# Bayesian probability question about Dirichlet prior distributions

1. Oct 14, 2012

Hi there,

I have a question about Bayesian probability.

I have a list of the starting times of journeys. I binned the data into 15 minute bins so I have 96 bins in total (4*24=96). So for example a journey start time of 08:05 am would be in bin number 29.

As an example here is the data for bins numbers 28-50 (8am until 12.30pm).

https://dl.dropbox.com/u/54057365/All/bin.JPG [Broken]

I've calculate the frequency density of the bins in the last column.

Would anybody be able to tell me how I would do the following:

Taking Dirichlet prior distribution over the density of each bin for a multinomial model, you estimate the parameters. This way you get a non-zero probability for each bin. Each parameter is basically some prior parameter plus the frequency of the data in that bin.

Would anybody know if this can be done with an excel addin?

Regards

John

Last edited by a moderator: May 6, 2017
2. Oct 16, 2012

Hello,

Just wondering if anybody has had time to consider my question?

Regards

3. Oct 16, 2012

### Stephen Tashi

To many mathematicians the stumbling block in your question is the phrase "in Excel". Your question is rather like asking "How do I tie my shoes - in a phone booth, standing on my head?" Lots of people know the answer to the first part.

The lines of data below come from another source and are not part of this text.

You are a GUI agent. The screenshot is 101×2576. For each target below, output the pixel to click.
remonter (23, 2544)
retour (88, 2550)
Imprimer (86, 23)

Not many know the answer with the added restrictions.

I suggest you look in the computer sections of the forum if you want to know about Excel. I'm not very familiar with those sections, so I can't suggest which ones. Do a search on "excel" and find places on the forum where people who know about sophisticated excel plugins make posts.

4. Oct 16, 2012

Hi Steven,

Thanks for your comment. It doesn't necessarily have to be in excel, how would you suggest doing it?

Thanks

John

5. Oct 16, 2012

### Stephen Tashi

(The term "frequency" is not a good choice of words since it might also mean the fraction of trials that fell in a given bin. That is not the intended meaning here.)

A plausible 'non-informative" prior is the the Dirichlet distribution with all parameters set = 1.
The posterior is a Dirichlet distribution with parameters $\alpha_i = 1 + b_i$ where $b_i$ is the number of observations in the data that were in bin $i$.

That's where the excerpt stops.